- Jigalong
- Coordinates: 23°21′41″S 120°47′01″E﻿ / ﻿23.36139°S 120.78361°E
- Country: Australia
- State: Western Australia
- LGA(s): Shire of East Pilbara;
- Location: 1,070 km (660 mi) NNE of Perth;
- Established: 1907

Government
- • State electorate(s): Pilbara;
- • Federal division(s): Durack;

Area
- • Total: 111.6 km^{2} (43.1 sq mi)
- Elevation: 524 m (1,719 ft)

Population
- • Total(s): 289 (UCL 2021)

= Jigalong Community, Western Australia =

Community in Western Australia

Jigalong is a remote Aboriginal community of approximately 333 people located in the Pilbara region of Western Australia. The traditional owners of the land are the Martu people.

==Location==
Jigalong is in the Pilbara region of Western Australia, approximately 165 km east of the town of Newman in the Shire of East Pilbara local government area. The community is located in an Aboriginal Lands Trust reserve on the western edge of the Little Sandy Desert. The traditional owners of the land are the Martu people, represented by the Western Desert Lands Aboriginal Corporation.

==Demographics and facilities==
The 2016 Australian census recorded the population of Jigalong as 333 people, of whom 87% were Aboriginal.

The Jigalong Remote Community School provides education from kindergarten to Year 12 level, with six teachers for a student enrollment of around 120 children.

The community has a medical centre run by the Puntukurnu Aboriginal Medical Services.
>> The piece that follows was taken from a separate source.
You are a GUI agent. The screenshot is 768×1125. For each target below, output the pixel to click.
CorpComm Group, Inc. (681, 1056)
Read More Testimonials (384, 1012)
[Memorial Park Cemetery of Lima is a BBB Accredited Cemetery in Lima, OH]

Patients with serious illnesses and injuries are usually flown to Port Hedland—400 km north west of Jigalong—by the Royal Flying Doctor Service.

In 2019, the Army Aboriginal Community Assistance Program, a joint project between National Indigenous Australians Agency (formerly the Department of Prime Minister and Cabinet) and the Australian Army, commissioned the creation of a community-owned youth centre. They also facilitated the development of an outdoor barbecue setting, creek culvert, and public amenities block.

The community hosts a range of stakeholder facilities, including a BHP construction shed established by the mining company, and a women's centre run by Ashburton Aboriginal Corporation.

==History==
Jigalong was established in 1907, as the location for a maintenance and rations store for workmen constructing the rabbit-proof fence. In the 1930s, it was used as a camel-breeding site, but this use was abandoned once the motor car superseded the camel as a mode of transport in the area.

In 1947, the land was granted to the Apostolic Church, which used it as a Christian mission. It developed the Aboriginal community.

The land was returned to the Australian government in 1969 as an Aboriginal reserve. It was granted to the Martu people in 1974.

==Native title==
The community is covered by the registered Nyiyaparli Title claim (WC05/6).

==Town planning==
Jigalong Layout Plan No.2 was prepared in accordance with State Planning Policy 3.2 Aboriginal Settlements. It was endorsed by the community in 2005 and the Western Australian Planning Commission in 2006.

==In popular culture==
In the twentieth century, mixed-race Aboriginal children were often removed from their families and sent to distant camps, ostensibly for education and assimilation into European Australian life. Among them were sisters Molly Craig and Daisy of Jigalong, and their cousin Gracie. They were sent to the Moore River Native Settlement. Their escape from there, and the sisters' successful 1,600 km trek back to Jigalong was described in the book Follow the Rabbit-Proof Fence, by Molly's daughter Doris Pilkington Garimara. She has written a trilogy about her family.

In 2002, Garimara's book was adapted as a film, Rabbit-Proof Fence, directed by Phillip Noyce. The film's world premiere was held in Jigalong. It received a positive reception for its portrayal of the Stolen Generations, as such children were called.